Bayreuth

Nein, Richard Wagner und ich werden wohl auch in Zukunft keine Freunde werden. Das war mir bewusst, daher wollte ich Bayreuth aus einer neuen Perspektive erkunden – als ein Bürger des 18. Jahrhunderts, als die rebellische Markgräfin Wilhelmine für kulturellen Aufschwung sorgte.

Im Markgräflichen Opernhaus

Zuerst besuchten wir das Markgräfliche Opernhaus, das auf Anweisung der Markgräfin Wilhelmine im Jahr 1748 erbaut wurde. Es zählt zu den ältesten und am besten erhaltenen barocken Opernhäusern mit einer weitgehend originalen Holzkonstruktion. Dieses herausragende Beispiel für die Theaterarchitektur des 18. Jahrhunderts wurde 2012 von den Vereinten Nationen zum Weltkulturerbe erklärt.

Anschließend besuchte ich die benachbarte Synagoge und stand vor verschlossenen, schmucklosen Sicherheitstüren. Es beschämte mich, dass eine Glaubensgemeinschaft in unserem Land sich heute noch so stark abschotten muss. Die Synagoge ist ein Zeugnis für die lange und oft schwierige Geschichte der jüdischen Gemeinschaft in Bayreuth, von ihrer Blüte im 18. Jahrhundert über die Zerstörung im Nationalsozialismus bis zur Wiederbelebung in der modernen Zeit.

Die Synagoge in Bayreuth

Danach ging es zum neuen Schloss mit seinem Hofgarten. Auch dieses Rokoko-Bauwerk entstand auf Anweisung der Markgräfin Wilhelmine zwischen 1753 und 1758, nachdem das alte Schloss durch einen Stadtbrand zerstört wurde. Wilhelmines Tod im Oktober 1758 und die Ehe ihres Gatten Markgraf Friedrich von Brandenburg-Bayreuth im folgenden Jahr mit Sophie Caroline Marie von Braunschweig-Wolfenbüttel, in der Hoffnung auf einen männlichen Thronfolger, sind Teil der Geschichte.

Im neuen Schloss in Bayreuth

Ein kurzer Spaziergang durch den Hofgarten führte uns zu Wagners Haus, Haus Wahnfried. Mich interessierte insbesondere die Bibliothek, doch als ich im ersten Stock auf Wagners Essay „Das Judenthum in der Musik“ stieß, verließ ich das Museum fluchtartig.
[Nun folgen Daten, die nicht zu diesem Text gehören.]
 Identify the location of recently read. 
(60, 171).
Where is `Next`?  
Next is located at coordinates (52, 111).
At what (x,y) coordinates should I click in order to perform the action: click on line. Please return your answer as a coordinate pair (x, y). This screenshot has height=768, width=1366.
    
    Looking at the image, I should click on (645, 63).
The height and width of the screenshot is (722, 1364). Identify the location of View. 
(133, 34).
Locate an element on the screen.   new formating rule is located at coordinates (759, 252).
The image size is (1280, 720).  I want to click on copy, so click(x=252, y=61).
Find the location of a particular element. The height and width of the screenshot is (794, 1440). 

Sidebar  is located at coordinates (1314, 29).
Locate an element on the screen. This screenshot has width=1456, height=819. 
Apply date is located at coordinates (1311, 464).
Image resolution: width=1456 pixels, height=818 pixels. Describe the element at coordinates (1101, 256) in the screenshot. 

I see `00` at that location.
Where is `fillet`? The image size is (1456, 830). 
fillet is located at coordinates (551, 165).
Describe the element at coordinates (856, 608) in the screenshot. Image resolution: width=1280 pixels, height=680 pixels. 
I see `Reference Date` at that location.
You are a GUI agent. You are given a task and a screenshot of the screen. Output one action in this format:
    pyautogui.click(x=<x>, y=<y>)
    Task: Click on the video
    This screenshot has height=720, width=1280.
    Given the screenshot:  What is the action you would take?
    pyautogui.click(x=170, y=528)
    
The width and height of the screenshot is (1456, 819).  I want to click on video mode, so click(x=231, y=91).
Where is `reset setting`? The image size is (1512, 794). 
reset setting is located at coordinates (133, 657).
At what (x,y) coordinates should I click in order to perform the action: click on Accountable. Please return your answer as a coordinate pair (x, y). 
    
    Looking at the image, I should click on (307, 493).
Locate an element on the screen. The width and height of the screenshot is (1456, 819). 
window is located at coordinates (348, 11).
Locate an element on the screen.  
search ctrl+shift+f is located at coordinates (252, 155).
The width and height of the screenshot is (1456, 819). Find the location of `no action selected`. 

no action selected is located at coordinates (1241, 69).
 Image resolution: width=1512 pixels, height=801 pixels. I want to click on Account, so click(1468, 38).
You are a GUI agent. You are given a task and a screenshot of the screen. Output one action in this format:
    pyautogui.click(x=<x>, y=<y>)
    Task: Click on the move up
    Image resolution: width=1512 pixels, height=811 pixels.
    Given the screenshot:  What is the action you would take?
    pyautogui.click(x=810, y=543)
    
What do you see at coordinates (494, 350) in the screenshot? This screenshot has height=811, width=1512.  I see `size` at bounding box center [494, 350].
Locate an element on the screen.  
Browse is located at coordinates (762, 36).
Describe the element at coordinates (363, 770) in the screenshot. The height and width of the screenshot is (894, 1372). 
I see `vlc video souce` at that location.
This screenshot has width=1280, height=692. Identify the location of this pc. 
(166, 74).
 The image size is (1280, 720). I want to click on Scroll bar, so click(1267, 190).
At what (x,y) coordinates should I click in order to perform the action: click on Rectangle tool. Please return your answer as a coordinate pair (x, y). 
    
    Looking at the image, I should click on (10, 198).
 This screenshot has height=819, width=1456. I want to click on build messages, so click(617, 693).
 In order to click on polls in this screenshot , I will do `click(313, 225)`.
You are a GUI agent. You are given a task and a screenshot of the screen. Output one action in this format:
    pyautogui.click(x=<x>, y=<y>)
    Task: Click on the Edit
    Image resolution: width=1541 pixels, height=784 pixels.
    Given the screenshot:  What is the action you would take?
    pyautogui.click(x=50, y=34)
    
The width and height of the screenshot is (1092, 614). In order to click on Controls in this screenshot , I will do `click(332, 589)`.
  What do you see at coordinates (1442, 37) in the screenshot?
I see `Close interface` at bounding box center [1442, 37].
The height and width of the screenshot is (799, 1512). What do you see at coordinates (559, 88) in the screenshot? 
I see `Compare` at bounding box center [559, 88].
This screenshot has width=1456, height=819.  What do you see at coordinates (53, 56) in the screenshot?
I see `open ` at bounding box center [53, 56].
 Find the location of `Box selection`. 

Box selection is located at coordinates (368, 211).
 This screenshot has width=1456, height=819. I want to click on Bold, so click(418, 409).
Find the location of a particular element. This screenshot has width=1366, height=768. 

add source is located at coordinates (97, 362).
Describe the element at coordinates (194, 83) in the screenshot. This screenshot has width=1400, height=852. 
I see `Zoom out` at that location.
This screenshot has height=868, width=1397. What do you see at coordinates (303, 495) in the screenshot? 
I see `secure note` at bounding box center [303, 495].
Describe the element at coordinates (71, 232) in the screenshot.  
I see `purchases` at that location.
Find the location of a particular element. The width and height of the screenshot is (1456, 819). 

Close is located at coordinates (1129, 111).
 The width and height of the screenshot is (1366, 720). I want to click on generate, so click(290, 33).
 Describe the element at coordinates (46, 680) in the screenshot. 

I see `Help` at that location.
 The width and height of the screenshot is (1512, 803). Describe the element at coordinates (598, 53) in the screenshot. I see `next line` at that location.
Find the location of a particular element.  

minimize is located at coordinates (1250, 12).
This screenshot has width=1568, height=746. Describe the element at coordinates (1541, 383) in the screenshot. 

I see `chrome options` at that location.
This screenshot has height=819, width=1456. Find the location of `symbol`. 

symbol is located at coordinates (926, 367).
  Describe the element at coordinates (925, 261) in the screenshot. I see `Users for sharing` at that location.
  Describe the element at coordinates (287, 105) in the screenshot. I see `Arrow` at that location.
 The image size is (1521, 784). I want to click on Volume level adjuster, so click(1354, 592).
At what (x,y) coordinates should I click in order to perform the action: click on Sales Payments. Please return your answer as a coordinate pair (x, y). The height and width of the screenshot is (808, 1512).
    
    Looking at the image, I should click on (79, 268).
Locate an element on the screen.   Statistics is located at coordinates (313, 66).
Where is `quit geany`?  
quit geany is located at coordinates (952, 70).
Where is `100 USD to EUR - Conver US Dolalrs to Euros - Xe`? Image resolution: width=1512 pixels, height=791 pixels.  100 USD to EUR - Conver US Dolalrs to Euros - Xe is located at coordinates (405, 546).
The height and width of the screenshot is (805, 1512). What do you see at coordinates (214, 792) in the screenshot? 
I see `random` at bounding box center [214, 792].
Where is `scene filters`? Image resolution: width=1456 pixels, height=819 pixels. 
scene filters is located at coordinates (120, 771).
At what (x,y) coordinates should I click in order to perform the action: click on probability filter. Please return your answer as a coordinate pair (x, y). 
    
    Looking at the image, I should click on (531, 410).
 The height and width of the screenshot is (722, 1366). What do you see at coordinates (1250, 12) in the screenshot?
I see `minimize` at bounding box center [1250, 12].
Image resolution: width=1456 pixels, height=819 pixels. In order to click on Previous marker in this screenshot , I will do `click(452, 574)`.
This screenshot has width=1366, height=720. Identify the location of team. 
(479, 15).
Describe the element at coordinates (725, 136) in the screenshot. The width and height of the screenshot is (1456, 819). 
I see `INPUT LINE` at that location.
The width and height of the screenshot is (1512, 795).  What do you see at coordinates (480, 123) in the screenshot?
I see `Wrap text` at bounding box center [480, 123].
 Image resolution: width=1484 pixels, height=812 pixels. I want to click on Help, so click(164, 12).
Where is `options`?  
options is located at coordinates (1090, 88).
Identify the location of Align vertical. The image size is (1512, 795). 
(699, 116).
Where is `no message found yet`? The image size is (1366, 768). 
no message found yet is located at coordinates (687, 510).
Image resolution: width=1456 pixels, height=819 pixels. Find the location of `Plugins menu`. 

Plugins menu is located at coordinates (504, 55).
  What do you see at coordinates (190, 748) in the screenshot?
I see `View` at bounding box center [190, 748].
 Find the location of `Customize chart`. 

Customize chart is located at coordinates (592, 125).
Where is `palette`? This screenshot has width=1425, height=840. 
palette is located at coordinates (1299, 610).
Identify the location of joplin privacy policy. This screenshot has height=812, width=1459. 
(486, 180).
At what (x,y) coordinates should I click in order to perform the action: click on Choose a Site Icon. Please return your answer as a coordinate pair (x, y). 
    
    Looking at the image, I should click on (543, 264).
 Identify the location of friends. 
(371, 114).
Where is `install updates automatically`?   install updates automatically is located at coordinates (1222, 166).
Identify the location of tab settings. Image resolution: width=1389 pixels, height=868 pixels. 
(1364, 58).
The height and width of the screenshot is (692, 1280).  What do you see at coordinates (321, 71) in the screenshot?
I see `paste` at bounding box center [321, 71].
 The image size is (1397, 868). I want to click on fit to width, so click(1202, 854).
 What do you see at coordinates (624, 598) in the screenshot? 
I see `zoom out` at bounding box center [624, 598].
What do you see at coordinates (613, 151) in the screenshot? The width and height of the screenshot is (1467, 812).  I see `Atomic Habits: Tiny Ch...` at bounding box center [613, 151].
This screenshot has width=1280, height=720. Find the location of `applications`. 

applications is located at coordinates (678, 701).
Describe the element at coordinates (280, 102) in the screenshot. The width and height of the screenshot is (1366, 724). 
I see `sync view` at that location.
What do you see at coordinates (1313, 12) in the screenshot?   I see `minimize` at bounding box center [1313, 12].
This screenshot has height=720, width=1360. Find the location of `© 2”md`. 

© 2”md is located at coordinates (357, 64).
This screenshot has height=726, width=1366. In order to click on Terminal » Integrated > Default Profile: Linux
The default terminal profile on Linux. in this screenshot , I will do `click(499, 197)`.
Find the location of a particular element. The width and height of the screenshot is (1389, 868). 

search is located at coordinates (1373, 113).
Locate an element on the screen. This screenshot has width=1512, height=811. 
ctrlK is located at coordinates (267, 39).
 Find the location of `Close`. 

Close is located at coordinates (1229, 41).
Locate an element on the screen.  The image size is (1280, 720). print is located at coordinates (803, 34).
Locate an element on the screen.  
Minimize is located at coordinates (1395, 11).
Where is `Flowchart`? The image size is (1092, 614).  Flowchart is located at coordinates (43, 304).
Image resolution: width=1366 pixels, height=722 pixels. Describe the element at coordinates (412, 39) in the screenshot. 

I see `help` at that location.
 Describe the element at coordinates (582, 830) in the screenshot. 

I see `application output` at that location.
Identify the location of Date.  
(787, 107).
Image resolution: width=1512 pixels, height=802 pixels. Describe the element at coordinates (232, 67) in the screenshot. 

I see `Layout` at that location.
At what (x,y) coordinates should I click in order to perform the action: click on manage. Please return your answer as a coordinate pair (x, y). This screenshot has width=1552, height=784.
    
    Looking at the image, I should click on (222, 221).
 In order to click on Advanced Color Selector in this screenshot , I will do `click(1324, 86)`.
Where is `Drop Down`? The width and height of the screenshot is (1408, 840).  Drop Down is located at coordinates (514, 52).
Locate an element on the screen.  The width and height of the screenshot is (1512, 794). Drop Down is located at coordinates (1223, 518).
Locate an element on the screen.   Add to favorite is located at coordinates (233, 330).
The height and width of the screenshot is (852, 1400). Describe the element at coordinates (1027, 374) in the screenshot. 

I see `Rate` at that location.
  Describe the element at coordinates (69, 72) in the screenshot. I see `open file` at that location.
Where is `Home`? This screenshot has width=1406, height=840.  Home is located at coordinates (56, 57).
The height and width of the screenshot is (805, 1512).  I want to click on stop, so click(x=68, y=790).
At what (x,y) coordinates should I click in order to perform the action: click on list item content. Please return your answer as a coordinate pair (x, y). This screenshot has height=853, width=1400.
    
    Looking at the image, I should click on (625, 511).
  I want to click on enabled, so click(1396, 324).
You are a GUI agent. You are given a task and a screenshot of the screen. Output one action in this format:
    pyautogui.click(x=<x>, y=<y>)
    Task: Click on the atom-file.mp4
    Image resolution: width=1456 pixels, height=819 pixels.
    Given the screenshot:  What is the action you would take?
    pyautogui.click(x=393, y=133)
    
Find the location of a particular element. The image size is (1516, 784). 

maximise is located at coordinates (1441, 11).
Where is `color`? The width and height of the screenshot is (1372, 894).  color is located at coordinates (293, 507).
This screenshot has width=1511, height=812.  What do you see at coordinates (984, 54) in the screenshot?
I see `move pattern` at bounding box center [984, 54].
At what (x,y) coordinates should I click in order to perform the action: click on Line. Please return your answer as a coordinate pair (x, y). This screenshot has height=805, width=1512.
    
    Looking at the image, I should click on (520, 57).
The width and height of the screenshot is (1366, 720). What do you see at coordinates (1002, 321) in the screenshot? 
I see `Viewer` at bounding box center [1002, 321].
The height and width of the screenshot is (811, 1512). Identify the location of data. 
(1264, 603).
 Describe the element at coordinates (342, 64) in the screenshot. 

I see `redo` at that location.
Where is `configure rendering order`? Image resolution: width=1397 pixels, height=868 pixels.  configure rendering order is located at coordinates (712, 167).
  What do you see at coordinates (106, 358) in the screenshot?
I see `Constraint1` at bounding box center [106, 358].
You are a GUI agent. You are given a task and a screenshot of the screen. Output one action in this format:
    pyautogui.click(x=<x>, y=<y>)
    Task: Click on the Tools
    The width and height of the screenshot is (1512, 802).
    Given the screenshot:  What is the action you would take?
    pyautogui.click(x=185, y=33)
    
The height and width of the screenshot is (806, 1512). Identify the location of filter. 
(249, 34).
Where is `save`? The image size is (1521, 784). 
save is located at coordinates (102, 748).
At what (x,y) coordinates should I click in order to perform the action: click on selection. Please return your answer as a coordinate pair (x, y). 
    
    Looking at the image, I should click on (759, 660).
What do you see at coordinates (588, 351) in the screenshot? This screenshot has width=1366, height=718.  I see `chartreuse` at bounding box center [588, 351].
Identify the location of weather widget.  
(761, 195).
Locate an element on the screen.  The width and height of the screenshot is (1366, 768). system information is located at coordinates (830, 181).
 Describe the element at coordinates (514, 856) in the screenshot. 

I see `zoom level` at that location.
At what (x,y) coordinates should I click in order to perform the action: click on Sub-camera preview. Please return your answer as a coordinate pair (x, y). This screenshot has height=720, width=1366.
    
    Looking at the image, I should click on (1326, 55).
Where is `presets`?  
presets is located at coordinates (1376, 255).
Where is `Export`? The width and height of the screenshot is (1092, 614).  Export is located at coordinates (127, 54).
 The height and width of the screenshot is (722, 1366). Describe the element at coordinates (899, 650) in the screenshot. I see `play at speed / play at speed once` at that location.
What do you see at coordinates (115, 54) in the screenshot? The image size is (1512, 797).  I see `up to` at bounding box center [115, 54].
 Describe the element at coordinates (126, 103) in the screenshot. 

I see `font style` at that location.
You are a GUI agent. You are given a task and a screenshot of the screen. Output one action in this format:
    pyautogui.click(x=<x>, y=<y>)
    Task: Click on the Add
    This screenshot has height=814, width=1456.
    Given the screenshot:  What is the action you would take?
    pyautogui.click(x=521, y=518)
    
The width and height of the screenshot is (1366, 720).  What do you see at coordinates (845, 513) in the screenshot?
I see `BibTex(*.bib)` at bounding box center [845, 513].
In der Bibliothek in Haus Wahnfried

Einen Steinwurf entfernt lag das Jean-Paul-Museum. An Jean Paul faszinierte mich besonders seine Wortgewandtheit und Satire. Als zentrale Figur der deutschen Literatur und bedeutender Vertreter der Aufklärung spiegeln seine Werke, geprägt von Humor, Ironie und tiefen philosophischen Überlegungen, die Werte und Ideale der aufgeklärten Gesellschaft wider. In Bayreuth fand er eine Heimat, die ihm Raum und Inspiration bot, um einige seiner bedeutendsten Werke zu schaffen. Sein literarisches Erbe und seine humanistischen Ideale bleiben bis heute lebendig.

Gartenlaube hinter dem Jean-Paul-Museum

Markgräfin Wilhelmine von Bayreuth: Ein Blick in die Geschichte

Im 18. Jahrhundert zählte das Markgrafentum Bayreuth rund 200.000 Einwohner, die jedoch keine selbstbestimmten Bauern, sondern Untertanen in einem eher bescheidenen Land waren. Die rebellische und aufklärerisch gesinnte Tochter des preußischen Soldatenkönigs Friedrich wurde in dieses Land verheiratet, wobei vereinbart wurde, dass Bayreuth an Preußen fallen würde, sobald der Landesherr stirbt oder kein Thronfolger die Regierung übernimmt.

Im Jahr 1731 kam Wilhelmine von Preußen nach Bayreuth und bezog das alte Schloss. Sie vermisste die Kunst, Kultur und den Gedankenaustausch mit Aufklärern, die ihr in Preußen vertraut waren. Der Religion gegenüber war sie eher gleichgültig. Sie engagierte sich als Schriftstellerin und Komponistin, förderte die Wissenschaft und modernisierte die Eremitage am Rande von Bayreuth mit einem Lustschloss, Gärten und Wasserspielen, um über die Landesgrenzen hinaus Ansehen zu erlangen. In ihren Memoiren betonte sie ihr Ziel, die Menschen glücklich zu machen.

Der Bau des Markgräflichen Opernhauses begann 1744 nicht zur kulturellen Bereicherung des Volkes, sondern um einen festlichen Rahmen für Empfänge zu schaffen. Trotz leerer Staatskasse wurde das Opernhaus 1748 eingeweiht, was es vor möglichen Verschlimmbesserungen bewahrte. Ein Stadtbrand im Jahr 1753 zerstörte große Teile des alten Schlosses, was den Bau eines neuen Schlosses erforderlich machte und die finanzielle Lage weiter belastete.

Nach Wilhelmines Tod herrschte im Herrscherhaus Unruhe, was die Stabilität des Haushalts weiter gefährdete. Es folgten der Bau eines kleinen italienischen Schlösschens für die zweite Frau des Markgrafen und 1777 der Verkauf junger Bayreuther Männer an die Briten, die sie als Söldner im Amerikanischen Unabhängigkeitskampf einsetzten. Letztendlich zahlte das Volk die Zeche, und als nichts mehr half, wurde Bayreuth 1810 an Bayern verkauft, wo es bis heute verbleibt.

Die Geschichte von Markgräfin Wilhelmine von Bayreuth zeigt, wie selbst die sozialsten Herrscher und Herrscherinnen ihrer Eitelkeit erliegen und ihr Volk in den Ruin zu treiben.

So endet unser Tag in Bayreuth. Morgen führt uns der Weg über die Alpen nach Peschiera del Garda.